Mengenai sastra itu sendiri, sebenarnya yang menjadikan sastra menarik adalah ketika kita menggunakan sastra di dalam kehidupan sehari-hari, kita dibiasakan oleh sikap berpikir mengenai pemilihan kata atau diksi. 

Maksudnya gimana? Orang kalau sudah bersastra, pasti ngomong-nya hati-hati atau kalau menyindir supaya tidak menyinggung atau bersifat lucu biasanya menggunakan satire atau majas atau pengolahan gaya bahasa yang digunakan untuk menyindir objek yang akan kita tuju. Terkesan asyik memang, kelihatannya kita memiliki keilmuan yang mendalam. Tetapi, naasnya hal tersebut tidak berlaku di zaman milenial, terutama pada anak generasi emas.

Kenapa pribadi menyebut generasi emas? Pribadi hitung secara periodik, yakni rentang tahun generasi Y dan milenial adalah kita yang lahir di tahun 1990-1999, sifatnya adalah kita dituntut untuk kreatif, kerja keras, wani perih atau segalanya diperjuangkan untuk apa yang ingin kita tuju dan berani mati untuk melakukan perubahan. 

Faktornya adalah pada saat rezim Soeharto, yang menjadikan manusia yang lahir pada saat itu adalah manusia-manusia yang kreatif, aktif, kritis dan revolusioner, terlebih orang-orang ibukota dan sekitarnya. Bisa dibuktikan kepada Anda yang lahir di tahun tersebut.

Nah, generasi X ini punya kewajiban untuk generasi Y, kisaran lahir tahun 2000-2010, dimana generasi Y ini sudah mengenal teknologi. Apapun yang dipegang adalah teknologi, namun jiwa kerasnya masih tetap ada.
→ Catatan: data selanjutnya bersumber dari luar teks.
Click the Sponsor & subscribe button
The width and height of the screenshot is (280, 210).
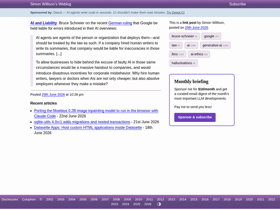(x=195, y=117)
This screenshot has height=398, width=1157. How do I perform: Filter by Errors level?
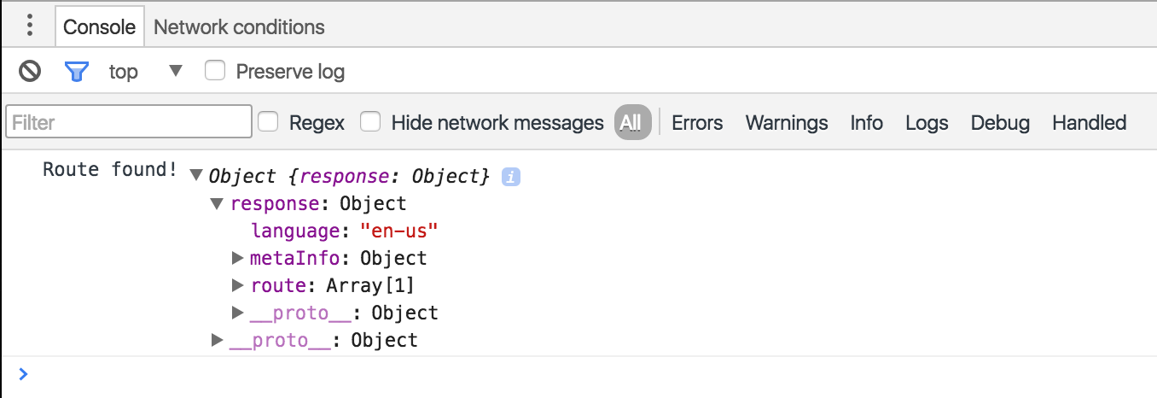tap(697, 122)
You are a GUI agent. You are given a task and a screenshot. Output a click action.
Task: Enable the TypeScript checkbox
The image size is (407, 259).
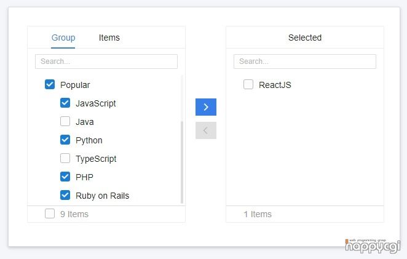(x=65, y=158)
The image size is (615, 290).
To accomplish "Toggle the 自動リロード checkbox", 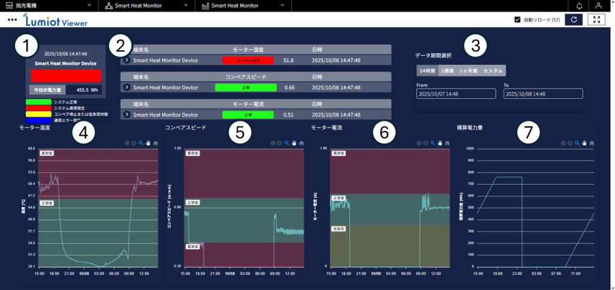I will (517, 20).
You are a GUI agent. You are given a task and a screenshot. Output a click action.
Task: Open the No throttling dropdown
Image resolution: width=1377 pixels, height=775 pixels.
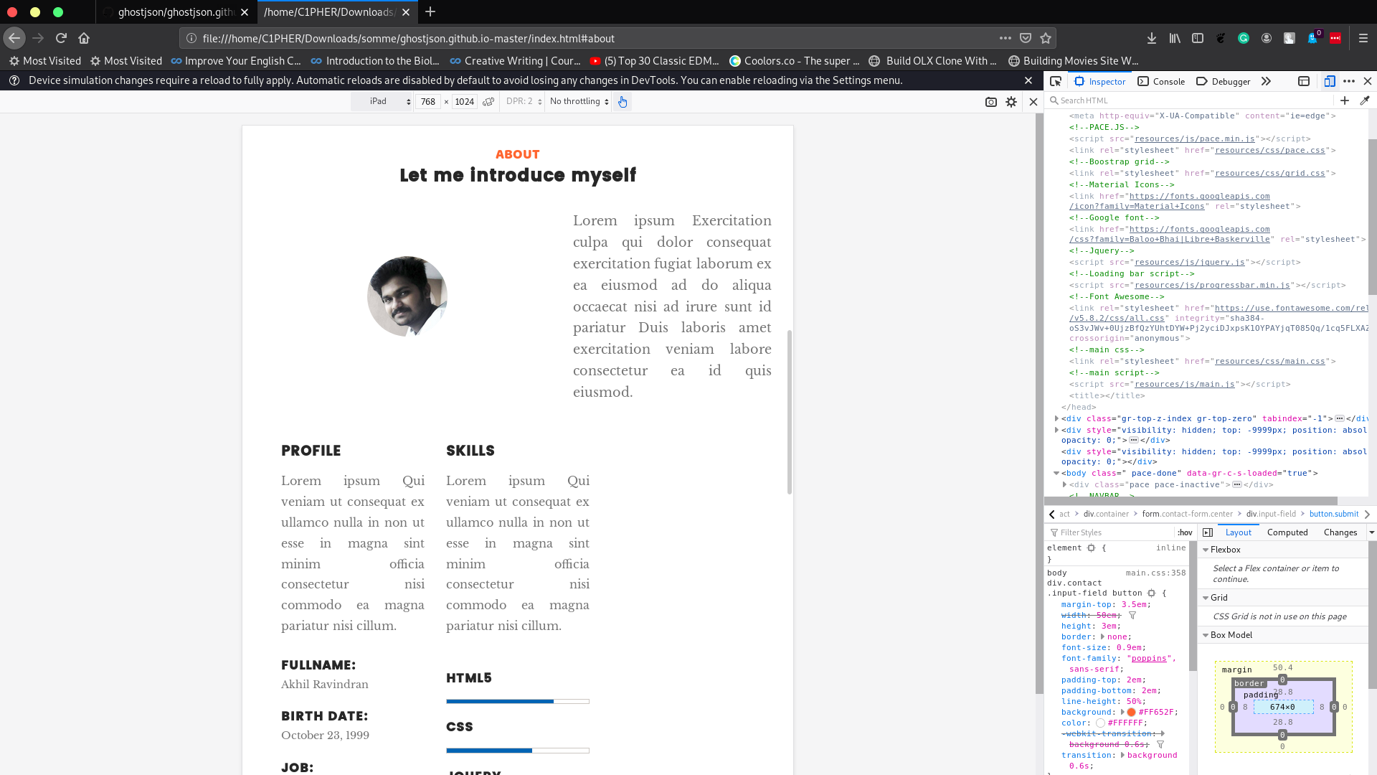pos(578,101)
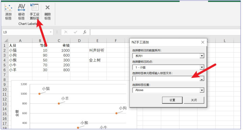This screenshot has height=130, width=243.
Task: Select cell E2 containing 叫声好听
Action: tap(97, 50)
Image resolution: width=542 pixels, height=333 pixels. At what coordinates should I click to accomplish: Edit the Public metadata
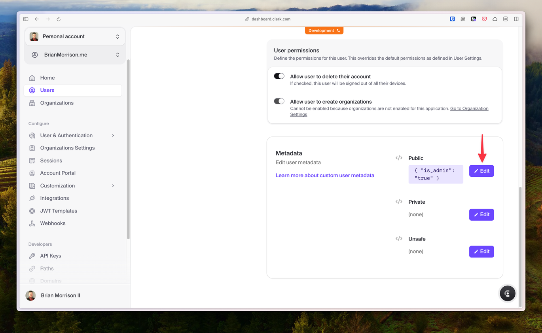tap(481, 171)
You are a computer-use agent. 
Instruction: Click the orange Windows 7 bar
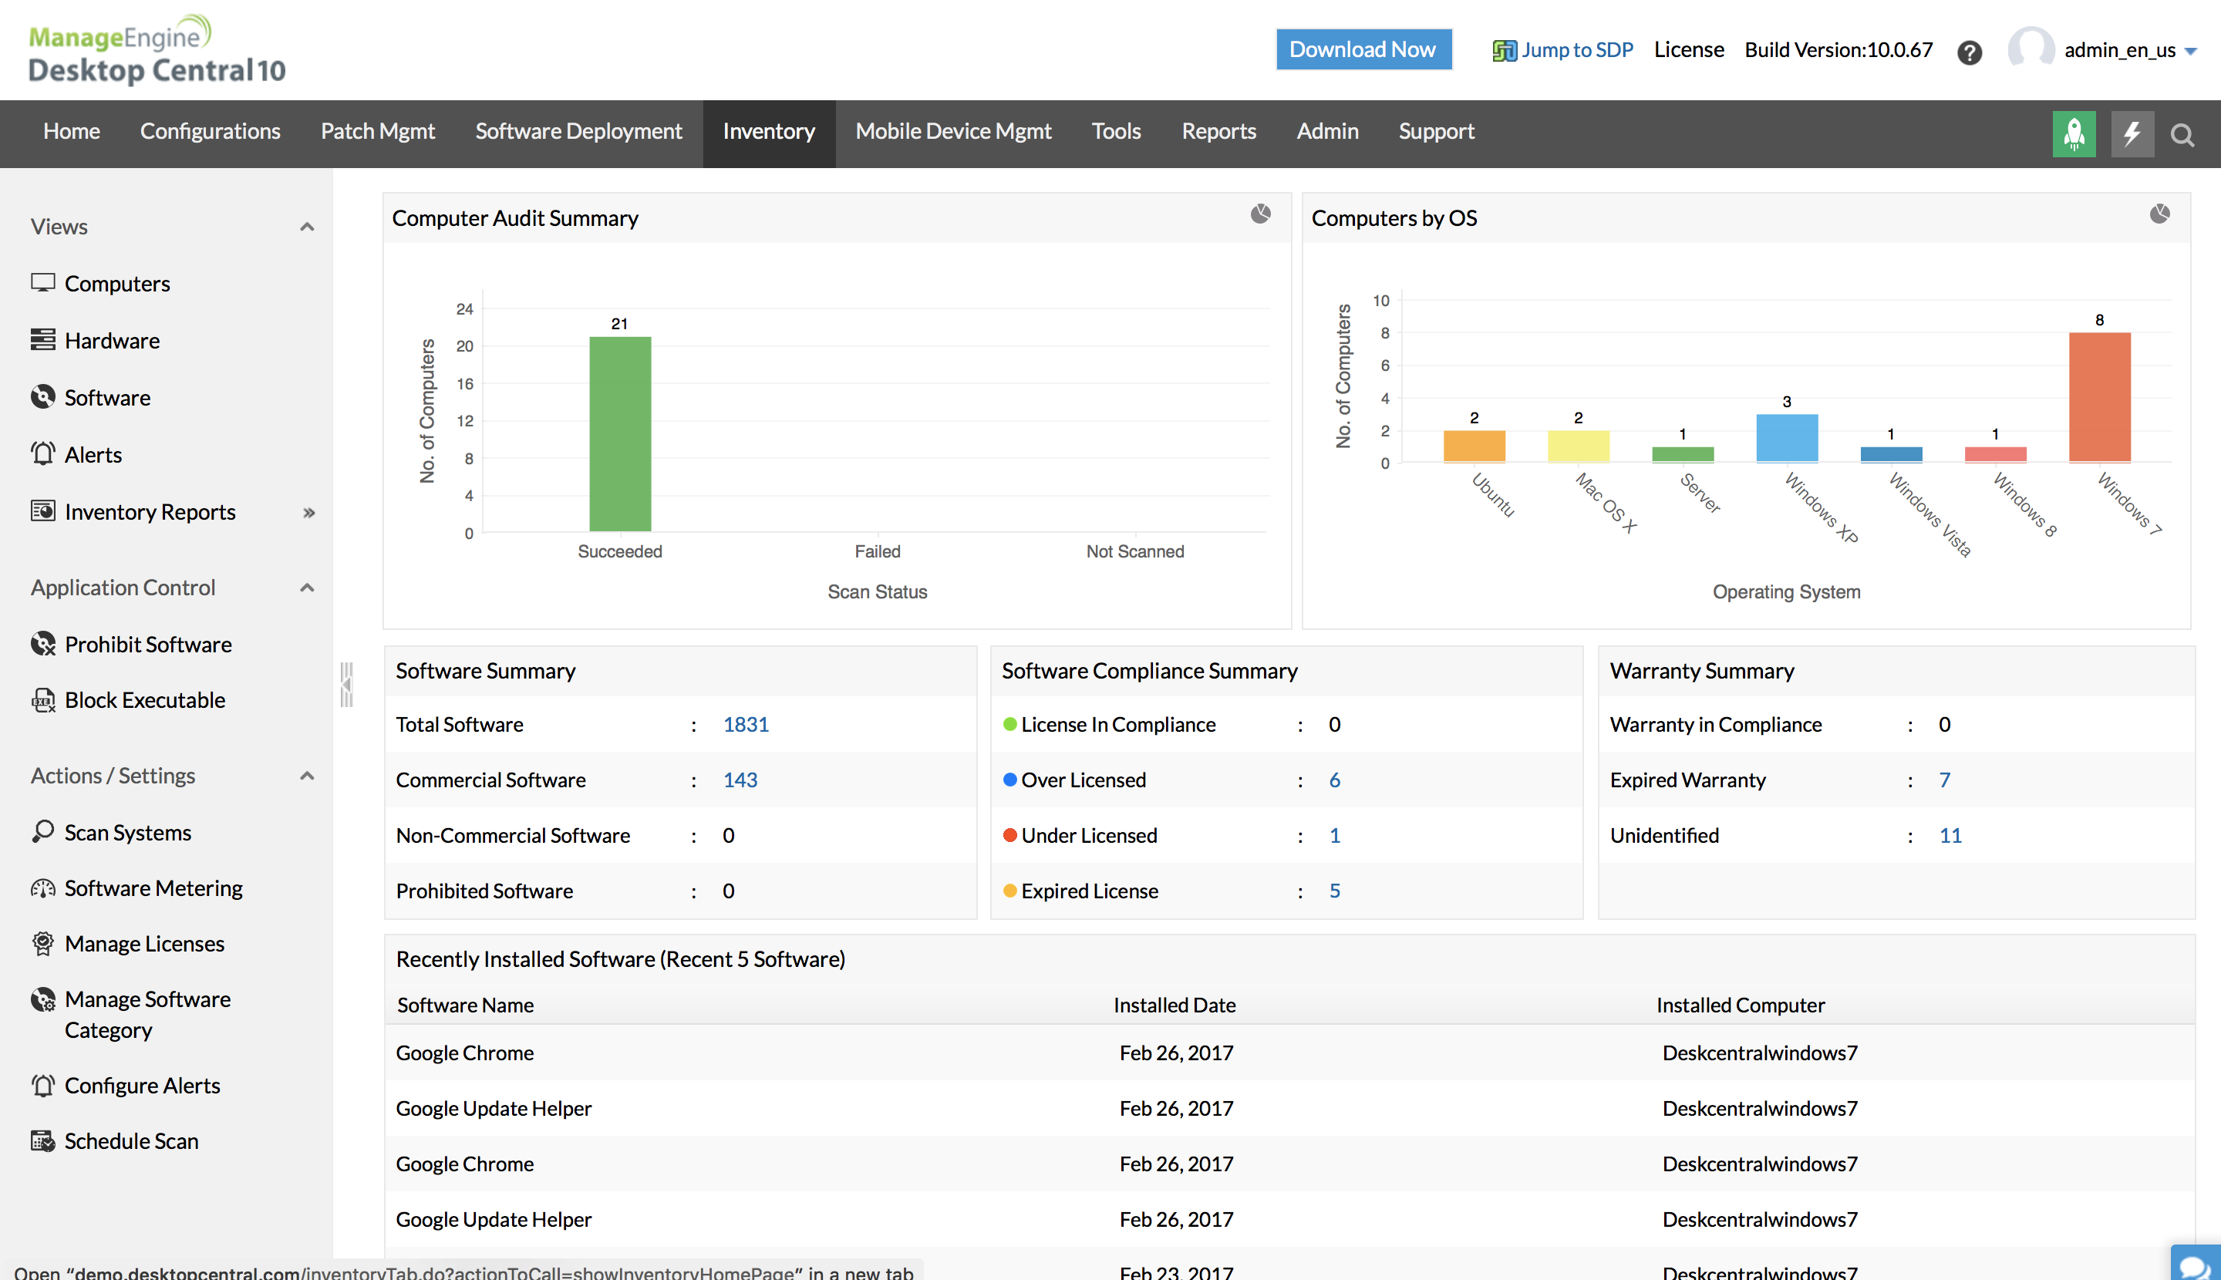[2099, 396]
Tugasnya adalah menempa dan membimbing generasi Y ini supaya tidak terjerumus pada teknologi, apalagi mengenai keilmuan dan kebahasaan, serta sastra.

Generasi Y yang sudah matang, dihadapkan dengan generasi Z, yang manjanya minta ampun, apa-apa tiap hari gadget dan teknologi yang digunakan. Ini menjadi tugas berat bagi X dan Y. Bahkan kabarnya, di generasi ini kesusastraan, kebudayaan lokal dan tata bermasyarakatnya makin berkurang, mentalitas ngramani atau sopan santunnya masih di bawah rasio lumayan. Nah, apa sih korelasinya dengan sastra? Kok bisa nyambungnya jadi perbandingan generasi?


Source: Twitter

Sekilas Ulas Berteman Gelas

"Begini, saya coba ulas mengapa sastra di zaman milenial makin kurang diminati? Apakah ada yang tidak menarik? Atau justru harus dengan perpaduan atau kolaborasi?"
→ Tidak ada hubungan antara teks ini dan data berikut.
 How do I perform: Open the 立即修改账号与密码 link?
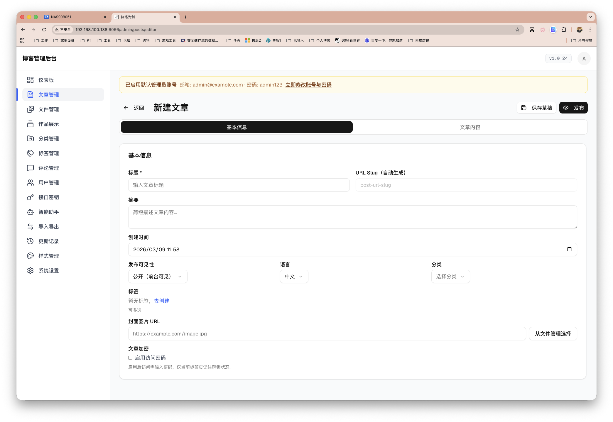coord(308,85)
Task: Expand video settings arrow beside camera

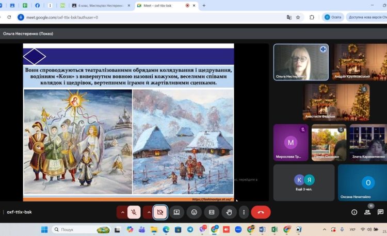Action: (x=149, y=212)
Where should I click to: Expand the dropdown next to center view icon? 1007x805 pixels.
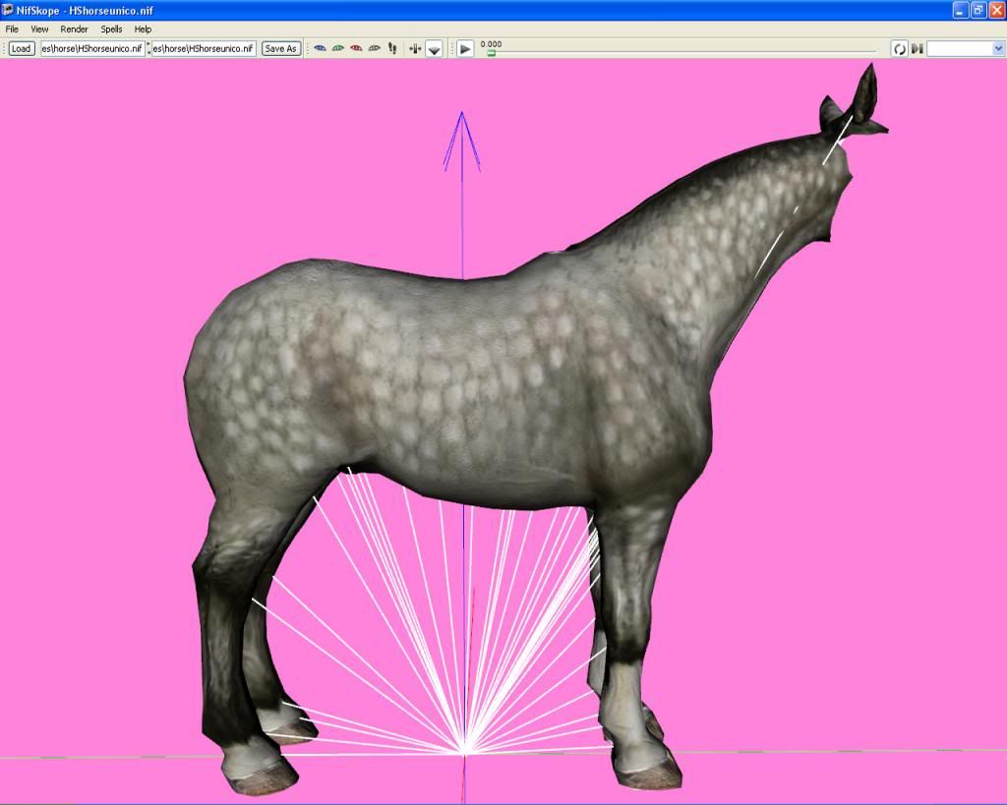433,47
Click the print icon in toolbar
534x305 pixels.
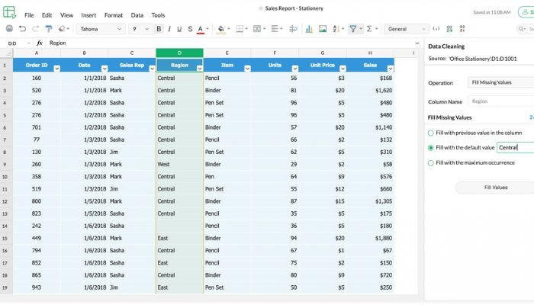(9, 29)
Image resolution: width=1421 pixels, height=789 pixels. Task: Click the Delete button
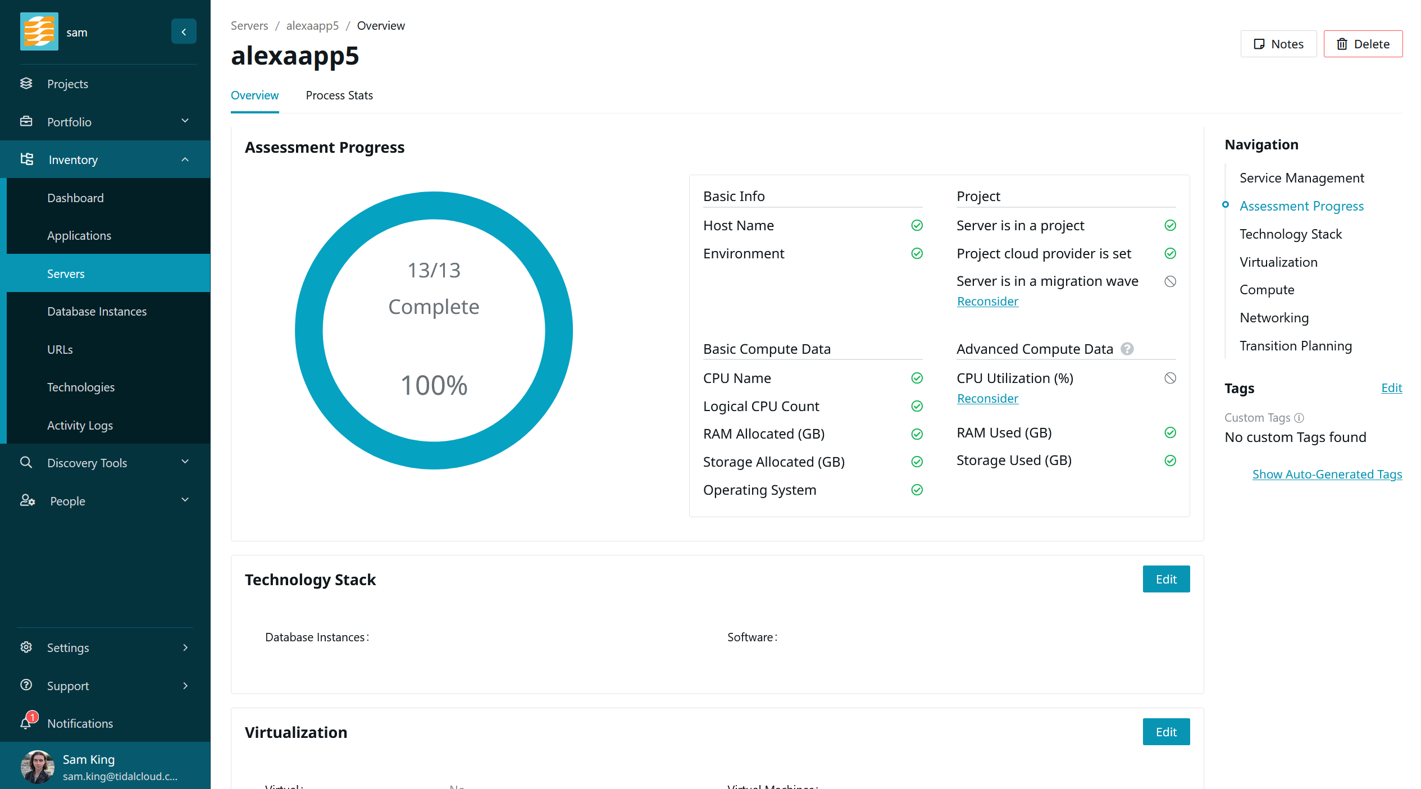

Justru para pegiat sastra saat ini mengupayakan bagaimana sastra ini bisa tumbuh secara nyata dan menjadikan manusianya aktif dan bersikap seni dalam hidupnya. Pertama, kita punya problem yang bisa dianggap sangat serius. Kita punya anak bangsa yang belum mengenal bangsanya sendiri. Maksudnya bagaimana? Anak bangsa zaman sekarang dari kecil sudah dipegangi gadget, mending jika dibuat untuk searching knowledge or motivation of life, kalau yang dicari adalah game dan hiburan?

Kedua, kita tidak bisa melulu memberikan edukasi sastra kepada mereka dengan gaya klasik. Boleh gaya klasik tetapi bisa kita kolaborasikan dengan hal-hal yang mereka sukai, misalnya dengan hiburan, tontonan yang menarik, kemudian kita kemas dengan perpaduan sastra. Contoh, bikin film kartun tetapi cara bicaranya ada yang bersastra misalnya dua atau tiga tokoh, atau membuat kejutan kepada tokoh yang mereka idolakan. Dampaknya menarik nantinya jika sudah terjadi.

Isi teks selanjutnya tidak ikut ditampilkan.